What is the use case for wanting to snap an object back to its original position?

Is it simply that you made a mistake and decided not to move it after all (which is easily fixed via Undo), or is it something more complex?

 

On 6/9/2019 at 2:50 AM, Frozen Death Knight said:

Doesn't it work just press undo to snap it back? Not that I disagree with it being a good option to have for snapping, however.

Of some reason I managed to get it to snap to its original position in Affinity Photo in some circumstances when I activated Snap to Bounding Boxes (checked the other options below it too), but in Designer I don't get the same results. Odd.

Ok. Imagine I have an object, any object, and I want to offset it by half its length/height; being able to snap it to its former centre point needs that feature.

Imagine that I have a triangle, and I want to put one of its vertices where a different one was; same thing.

Clearly none of you must make much use of vector editors for precision work, because I, for one, use that feature in Ai all the time and I miss it dearly.
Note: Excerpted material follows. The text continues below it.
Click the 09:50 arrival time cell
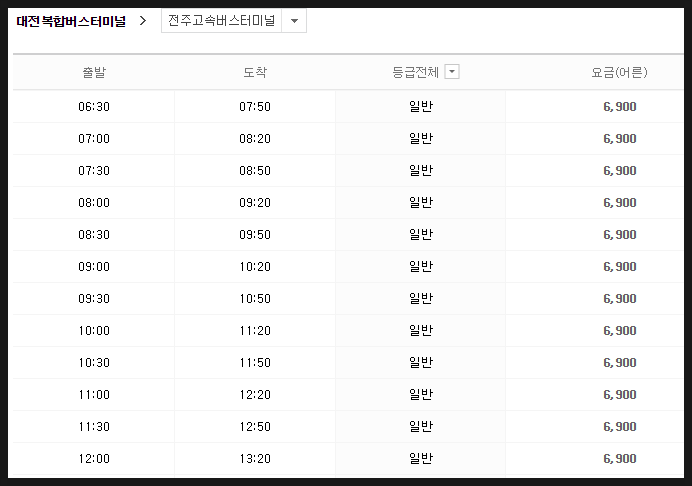The image size is (692, 486). point(255,234)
And no, this isn’t snapping an object back to its original position, you’ve just described undo. The feature I’m aiming at is being able to snap an object’s nodes or paths to the positions its nodes and paths originally were in before starting the drag operation, but still performing a drag operation to completion.

I’m not even bothering with making more demos at this point because I’m way too busy and stressed out for that. Please fire up an Ai CC trial, turn on Smart Guides (Ctrl/Cmd+U), create some objects, drag them around and notice how they interact with themselves mid-drag. Designer lacks that feature and is much more cumbersome because of that.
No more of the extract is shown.